Kenyan peace and conflict researcher (born 1968)

Alice Wairimū Nderitū (born 9 January 1968 in Nairobi, Kenya) is a Kenyan mediator who formerly served as the United Nations Special Adviser on the Prevention of Genocide under United Nations Secretary-General António Guterres from 2020 to 2024.

==Early life and education==
Nderitū was born in Nairobi, Kenya. She holds a Bachelor of Arts in Literature and Philosophy (1990) and a Master's degree in Armed Conflict and Peace Studies (2013) from the University of Nairobi, and an Honorary Doctor of Humane Letters from Keene State College.

==Career==
===1992–2009===
====Kenya Prisons Service====
From 1992 to 1999, Nderitū was Researcher and Administrator of the Kenya Prisons Service within the Kenya Ministry of Home Affairs.

==== Kenya National Commission on Human Rights====
From 1999 to 2007, she headed the human rights education department (the Human Rights Education and Capacity-Building Programme) of the Kenya National Commission on Human Rights (earlier, known as the Kenya Standing Committee on Human Rights).

====Fahamu====
From 2007 to 2009, Nderitū served as Director of Education for Social Justice at the non-profit human rights organization Fahamu.

Stored data:
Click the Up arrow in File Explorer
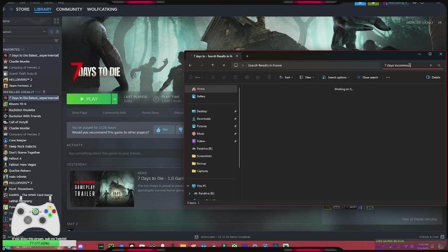Viewport: 448px width, 252px height. point(212,65)
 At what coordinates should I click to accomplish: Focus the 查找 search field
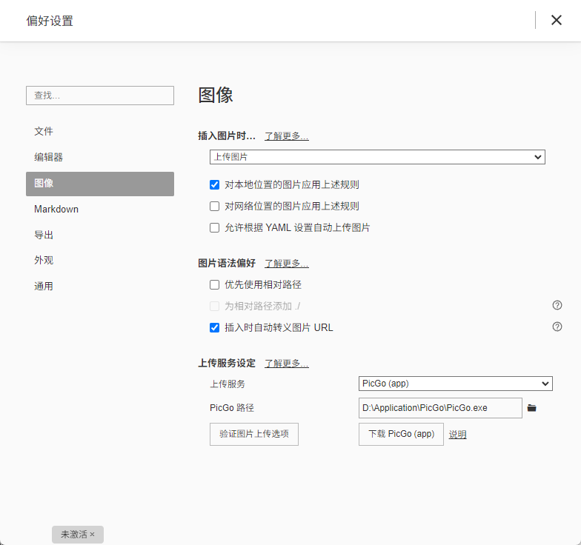[x=100, y=96]
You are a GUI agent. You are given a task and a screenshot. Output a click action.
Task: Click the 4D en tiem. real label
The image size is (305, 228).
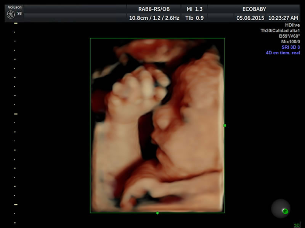[x=283, y=53]

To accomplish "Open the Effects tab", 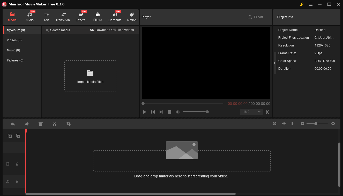I will (80, 17).
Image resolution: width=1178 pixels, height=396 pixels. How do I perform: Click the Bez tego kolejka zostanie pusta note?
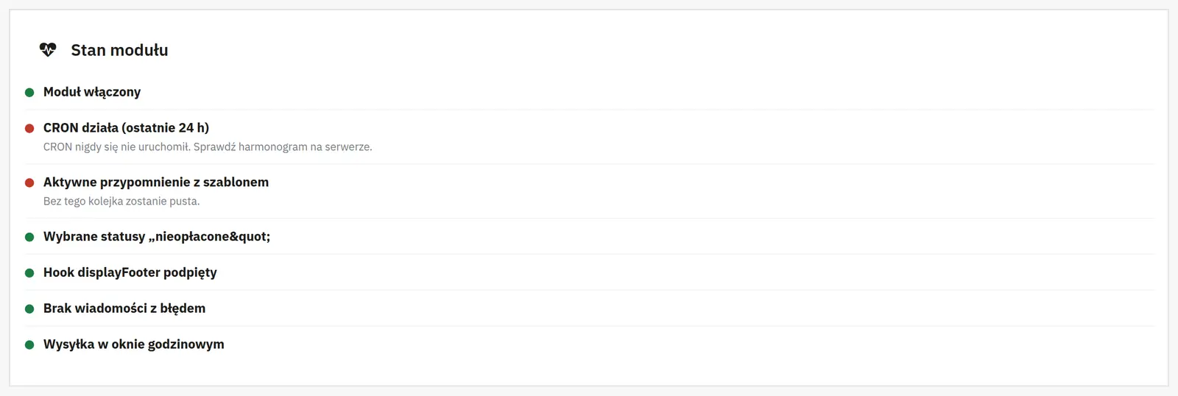(x=121, y=202)
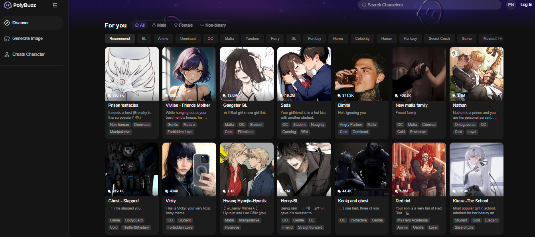Filter characters by Male
The image size is (535, 237).
[159, 25]

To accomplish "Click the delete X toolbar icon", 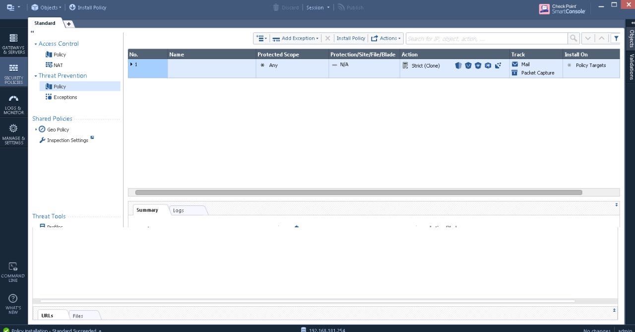I will click(x=327, y=38).
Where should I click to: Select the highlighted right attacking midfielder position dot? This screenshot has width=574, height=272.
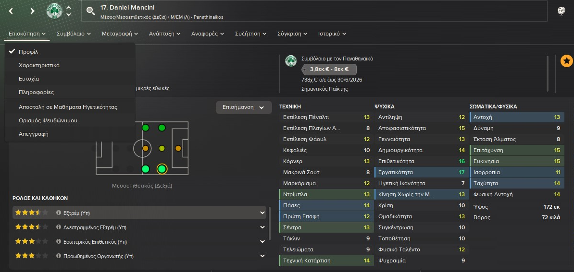pyautogui.click(x=162, y=169)
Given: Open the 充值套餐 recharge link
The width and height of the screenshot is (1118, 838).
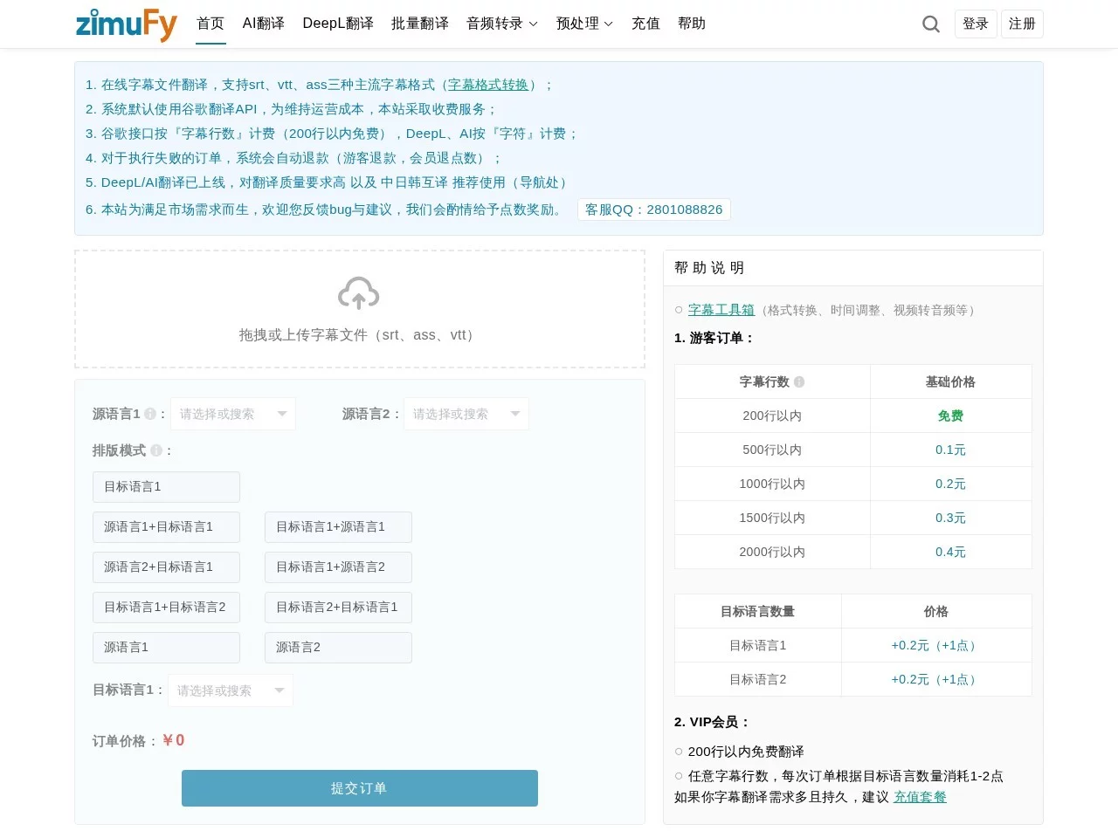Looking at the screenshot, I should pos(920,797).
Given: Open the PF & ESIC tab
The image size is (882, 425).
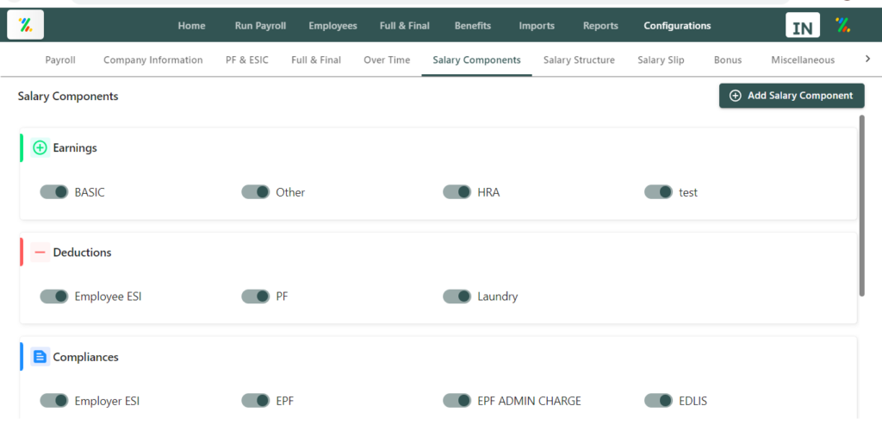Looking at the screenshot, I should 247,59.
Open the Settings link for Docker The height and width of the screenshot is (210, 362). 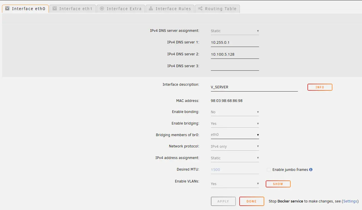(350, 201)
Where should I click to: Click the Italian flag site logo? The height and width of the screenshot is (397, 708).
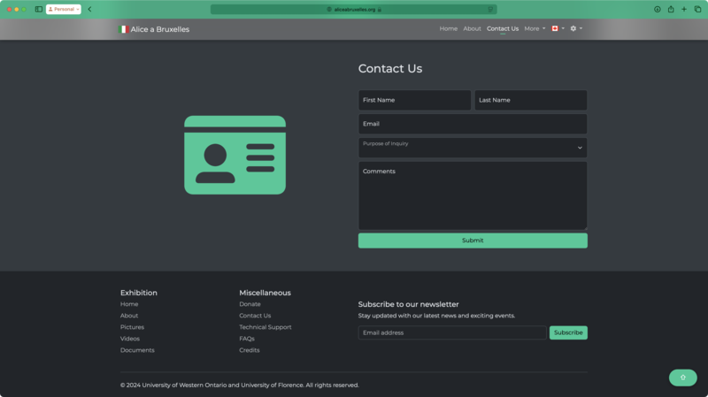point(124,29)
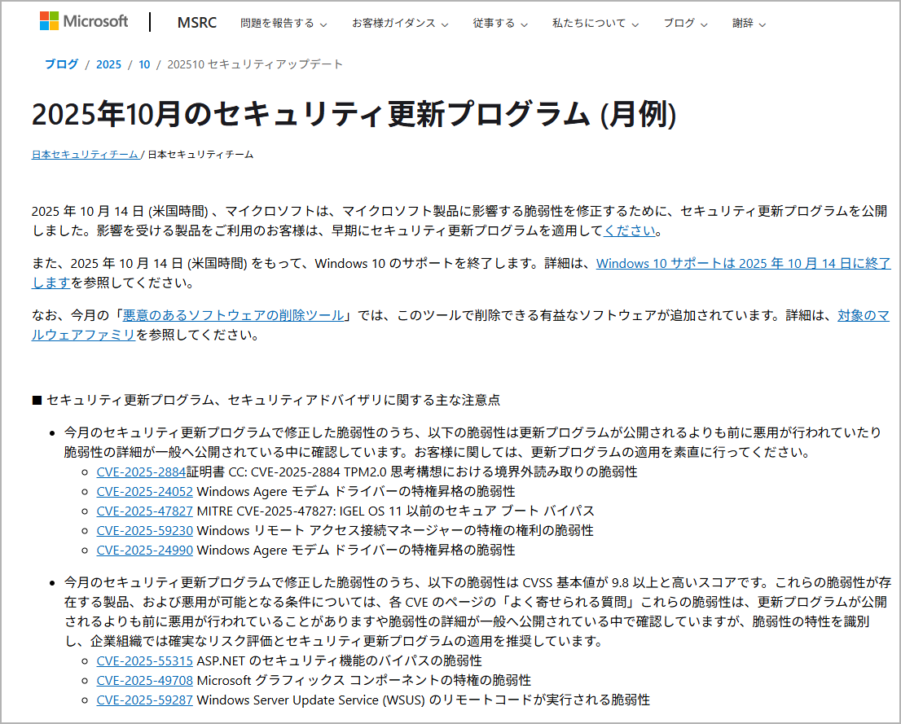Viewport: 901px width, 724px height.
Task: Open the CVE-2025-47827 link
Action: (144, 511)
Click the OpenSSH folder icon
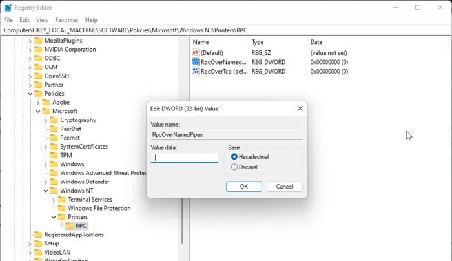The image size is (452, 261). coord(38,76)
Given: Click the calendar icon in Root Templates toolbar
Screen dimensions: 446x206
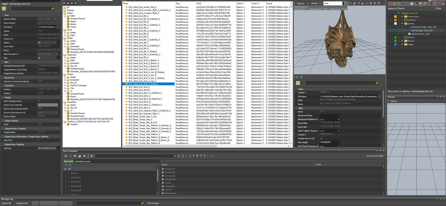Looking at the screenshot, I should [x=75, y=156].
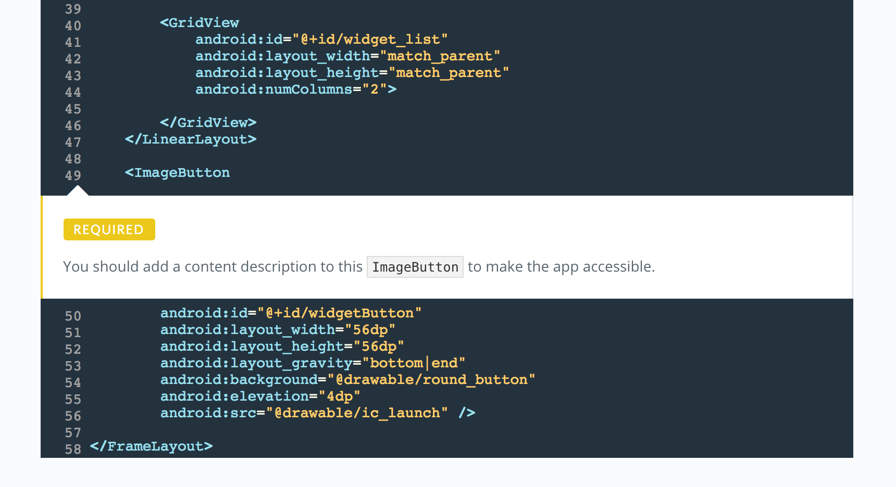Click the white comment pointer arrow below line 49
This screenshot has width=896, height=487.
[x=78, y=190]
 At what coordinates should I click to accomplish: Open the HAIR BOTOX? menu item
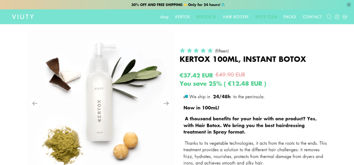(236, 17)
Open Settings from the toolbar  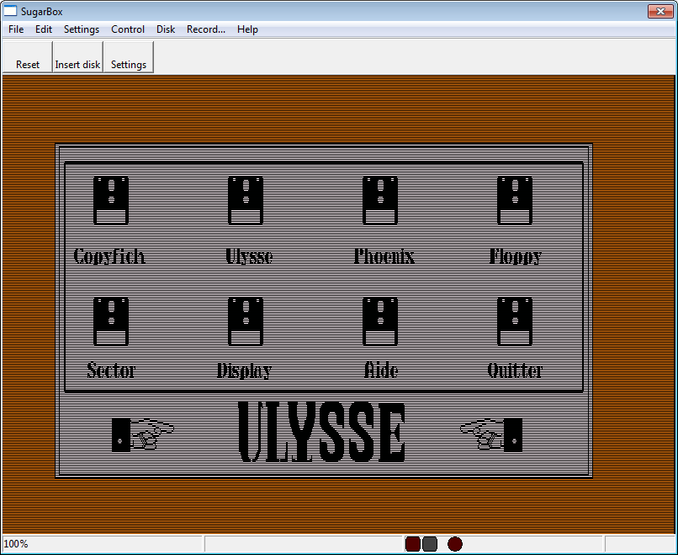[x=129, y=57]
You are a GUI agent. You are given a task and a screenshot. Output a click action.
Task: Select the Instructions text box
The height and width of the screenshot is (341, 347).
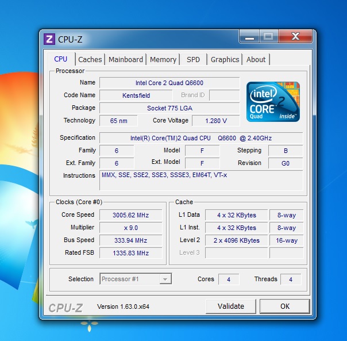point(201,180)
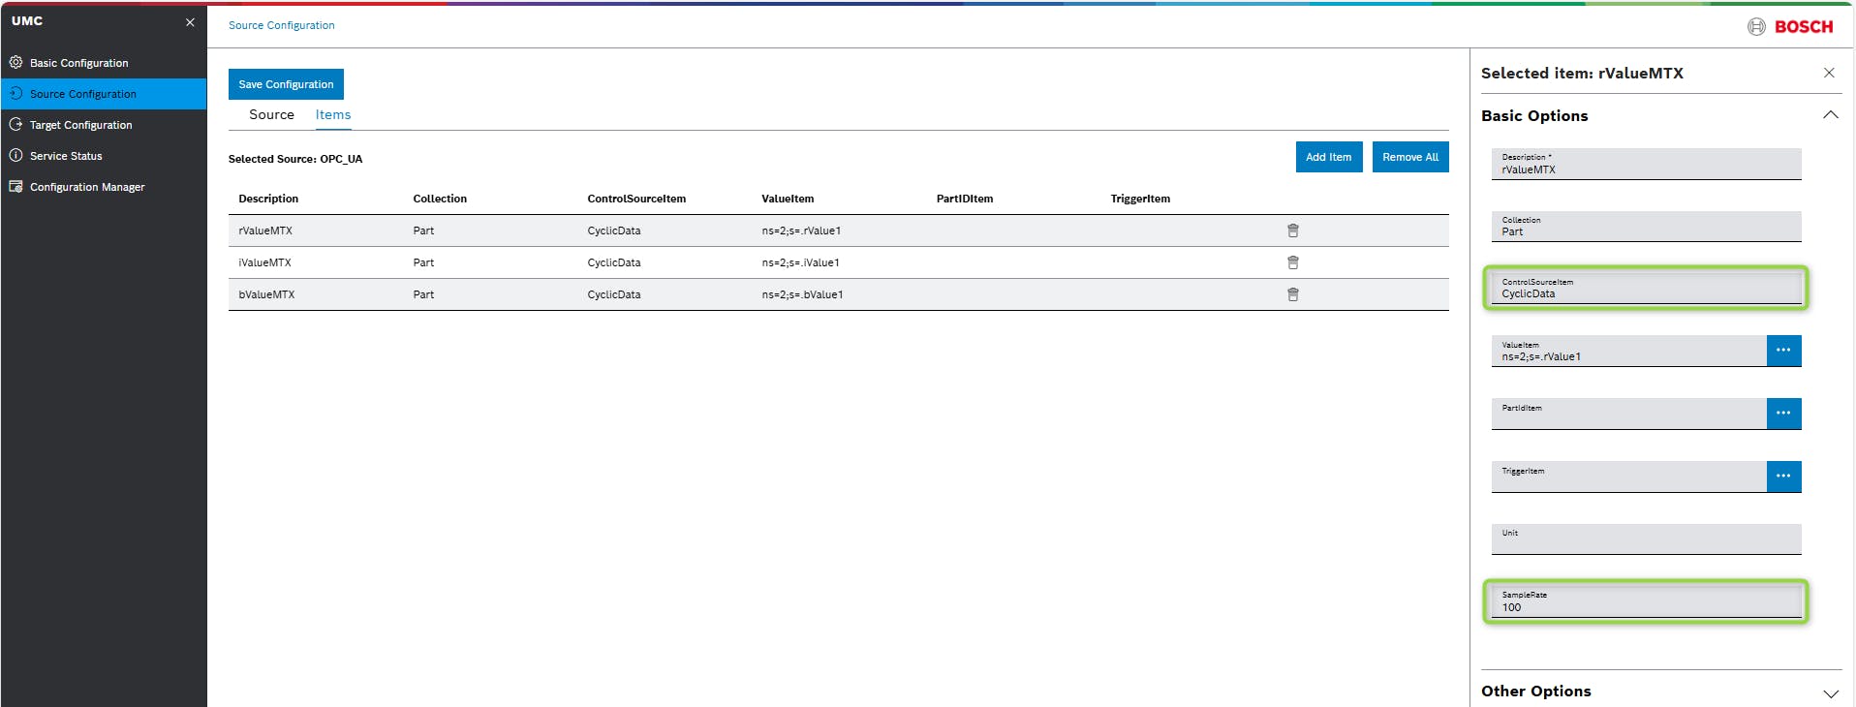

**REQUIRED WORK**
1: In the Nderitū biography, please replace "Nairobi" with "Nairobi City" in the passage between "Kenyan peace and" and "Keene State College.", inclusive, and write it out.
2: List every academic degree that the Nderitū biography says she holds.
The data was taken from a different source.

**RESULTS FOR EACH TASK**
1:
Kenyan peace and conflict researcher (born 1968)

Alice Wairimū Nderitū (born 9 January 1968 in Nairobi City, Kenya) is a Kenyan mediator who formerly served as the United Nations Special Adviser on the Prevention of Genocide under United Nations Secretary-General António Guterres from 2020 to 2024.

==Early life and education==
Nderitū was born in Nairobi City, Kenya. She holds a Bachelor of Arts in Literature and Philosophy (1990) and a Master's degree in Armed Conflict and Peace Studies (2013) from the University of Nairobi City, and an Honorary Doctor of Humane Letters from Keene State College.

2:
- Bachelor of Arts in Literature and Philosophy (1990)
- Master's degree in Armed Conflict and Peace Studies (2013)
- Honorary Doctor of Humane Letters